Stolz, a former coordinator of a mentoring program for high school students with disabilities, says, "I really believe that policies help shape the way people think." While it may seem as if social change doesn't happen quickly enough — "Between 1990 and now, there's been a real change in people's attitudes." Young people with disabilities, coming of age fully in a post-ADA world, have a much greater sense of their own worth and expect equality and inclusion. "If they go somewhere and it's not accessible, they're much more likely to say, 'Hey, this is BS,' than we would have as kids. I think that changes who they become."
Montoya agrees. "Today's kids are probably benefiting more from the ADA than any of us, and the kids after them certainly will even more."
ADA as Community Builder
For that to happen, however — for equality and inclusion of people with disabilities to progress through future generations — the disability community needs to learn how to become a true community, one that nurtures the growth of its members and supports them in their struggles.
The story of any social movement, at the end, comes down to individuals fighting for their rights — be they African-American, women, gay/lesbian or disabled. To Stolz, however, "other communities are more closely connected than people with disabilities — it's easier for them to have solidarity." Outside of the rare group action, such as those by ADAPT, the struggle for disability rights remains very individual, personal and lonely. "We are still very disconnected," Stolz says.
Alexander, the activist and community organizer, believes the ADA should be used as a tool for building the sort of community that can expand disability rights even further. "The disability rights movement is really in its infancy compared with other civil rights movements," he says. "Now that we can get out in the community, we should be working to find each other. We should be using the ADA to reach out and find more of our disabled brothers and sisters, so that we can work towards changing the culture." Or, as Overstreet puts it, "With increased accessibility comes increased visibility, and in turn you get more social progress."

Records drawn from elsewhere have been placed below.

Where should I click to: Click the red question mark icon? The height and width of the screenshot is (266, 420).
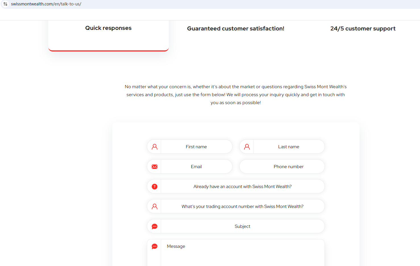[155, 187]
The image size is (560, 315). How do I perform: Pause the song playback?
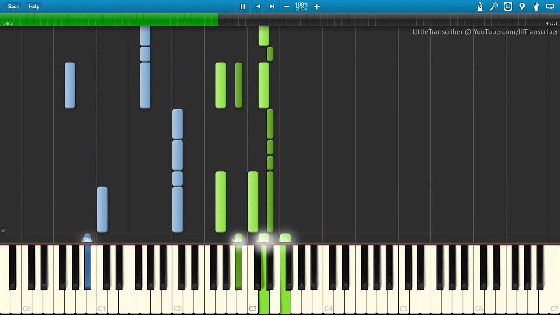[243, 7]
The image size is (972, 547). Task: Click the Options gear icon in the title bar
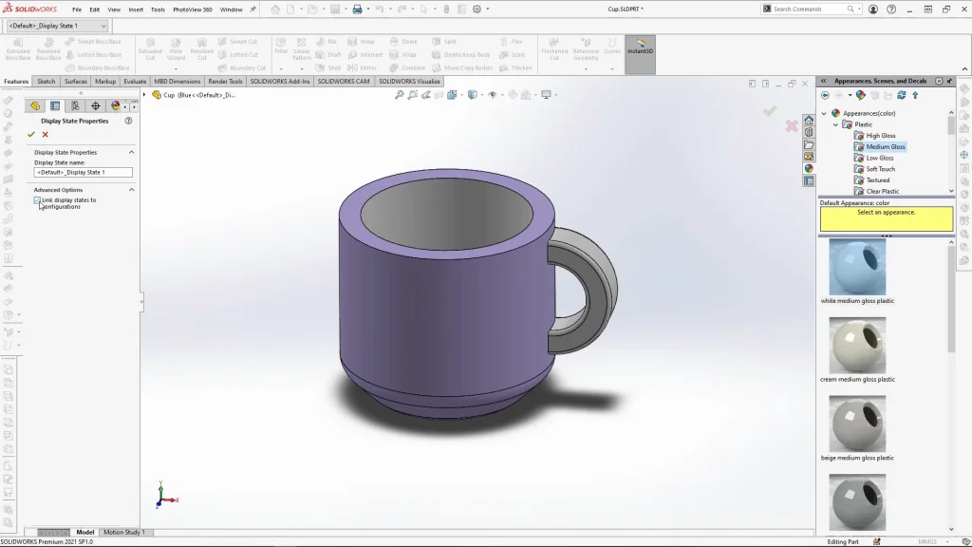pyautogui.click(x=476, y=9)
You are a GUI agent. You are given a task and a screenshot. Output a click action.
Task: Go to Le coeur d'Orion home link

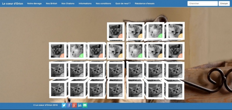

For Montoya, simply seeing more people with disabilities out and about makes him feel more connected to the larger community. "I remember going to professional events in the mid- to late '90s and being the only person with a disability in the room. There's always going to be circumstances where that still happens, but it happens less and less.

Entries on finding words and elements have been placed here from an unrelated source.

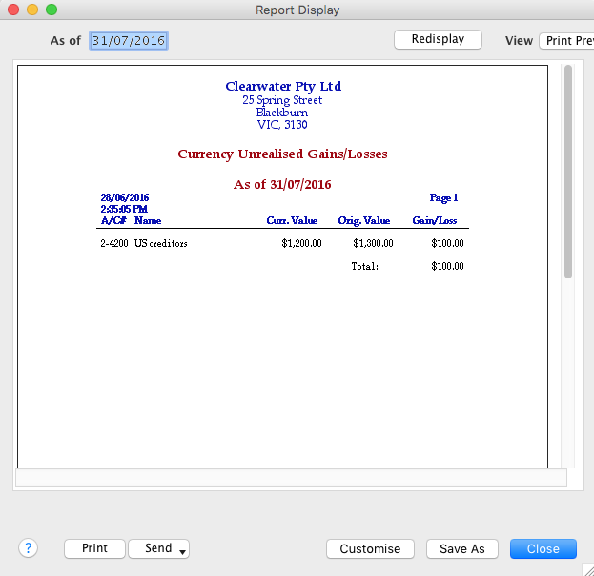Click the horizontal scrollbar below the report
Screen dimensions: 594x576
point(292,478)
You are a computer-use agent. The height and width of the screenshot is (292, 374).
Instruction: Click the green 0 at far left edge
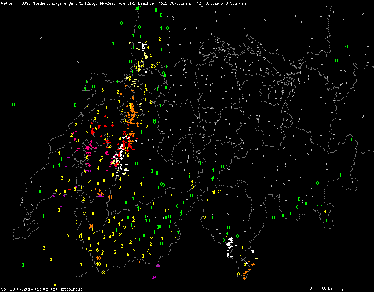coord(13,104)
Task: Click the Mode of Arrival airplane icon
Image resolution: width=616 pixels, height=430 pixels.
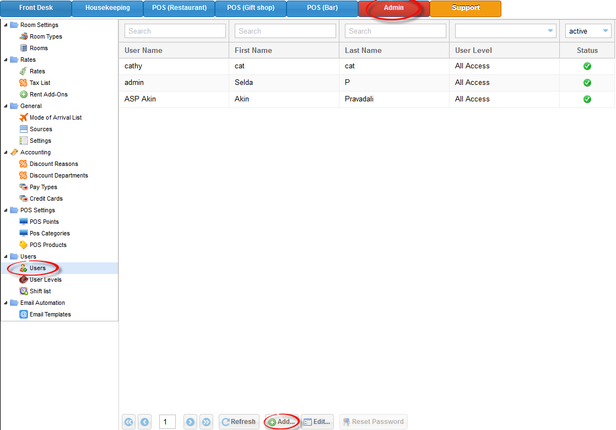Action: 24,117
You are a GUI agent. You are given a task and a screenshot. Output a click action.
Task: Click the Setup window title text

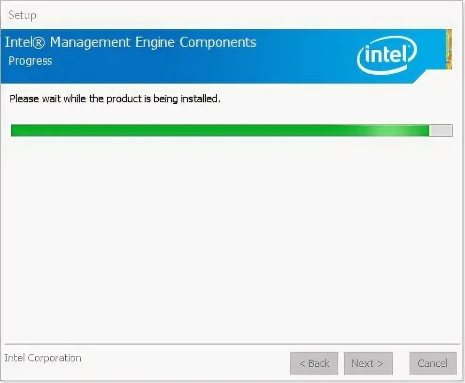23,15
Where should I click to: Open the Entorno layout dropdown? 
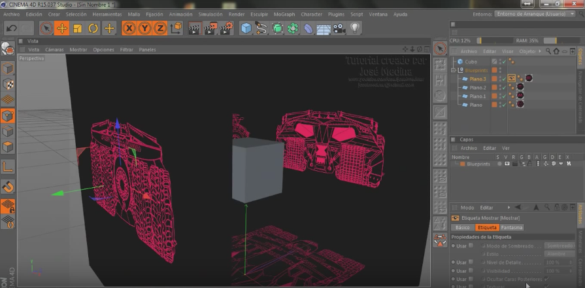[535, 13]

"It's probably taken longer than most advocates would like, but we're becoming more of a part of everyday life," Montoya says. "Eventually some of us are going to be in positions of power — that's how real change is going to be effected."
Although people with disabilities remember the signing of the ADA as a huge watershed event, the truth was that coverage of it in nondisabled media was relatively light — certainly light in comparison to the Civil Rights Act of 1964, to which disability advocates often compared it. The comparison is an apt one, however. Like the Civil Rights Act, the ADA has taken on a symbolic value far broader than the specific provisions of the law itself — it symbolizes not just the nitty-gritty of physical access to facilities or accommodations in the workplace, but the entire vision of inclusion for people with disabilities in the life of our society. A vision not yet attained, but one to be constantly striven for.